## Passage shown
start
So what? If profligate governments want to play sugar daddy with their taxpayers’ money, surely that is their sovereign right? What business is it of the WTO? The problem is that subsidies distort trade. Export subsidies do so by design, encouraging firms to increase their share of foreign markets. Other kinds of handout distort trade indirectly. By making production cheaper, they encourage more of it. This oversupply depresses world prices or accumulates unsold, in the wine lakes and butter mountains that used to characterise European agriculture. Slowly, the EU is moving away from paying farmers to overfarm. It wants to “decouple” subsidies from production.
end
## Available data
start
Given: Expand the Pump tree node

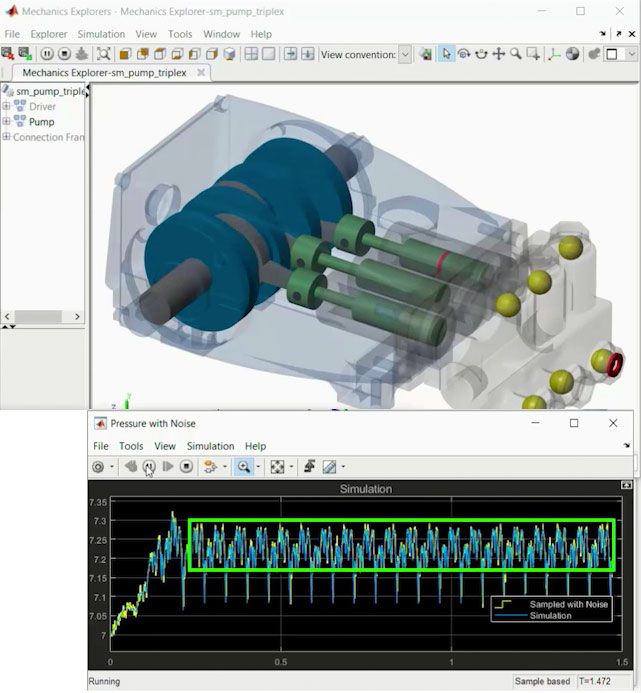Looking at the screenshot, I should (6, 122).
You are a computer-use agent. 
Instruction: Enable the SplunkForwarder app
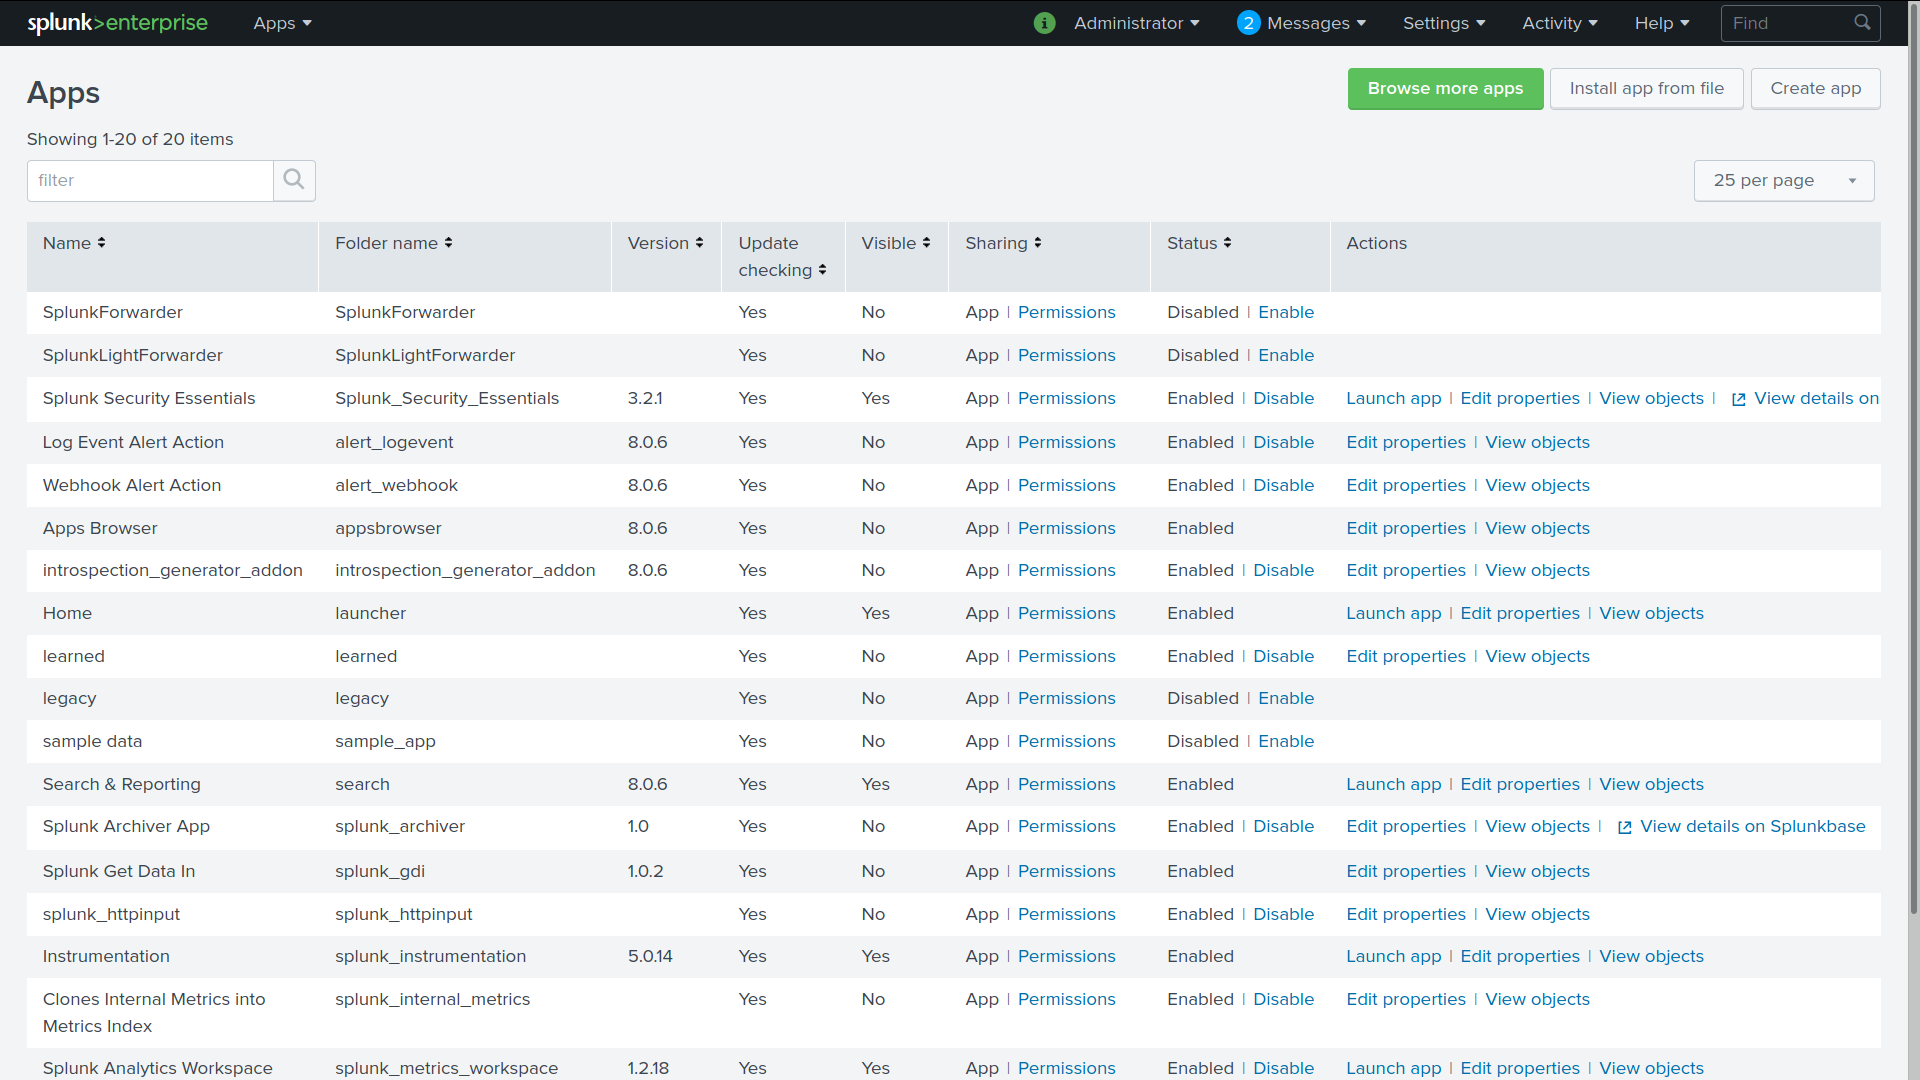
end
## Stated exercise
Copy the passage on trade subsidies from "So what? If" to "subsidies from production.", replacing "WTO" with "World Trade Organization".

## Task solution
So what? If profligate governments want to play sugar daddy with their taxpayers’ money, surely that is their sovereign right? What business is it of the World Trade Organization? The problem is that subsidies distort trade. Export subsidies do so by design, encouraging firms to increase their share of foreign markets. Other kinds of handout distort trade indirectly. By making production cheaper, they encourage more of it. This oversupply depresses world prices or accumulates unsold, in the wine lakes and butter mountains that used to characterise European agriculture. Slowly, the EU is moving away from paying farmers to overfarm. It wants to “decouple” subsidies from production.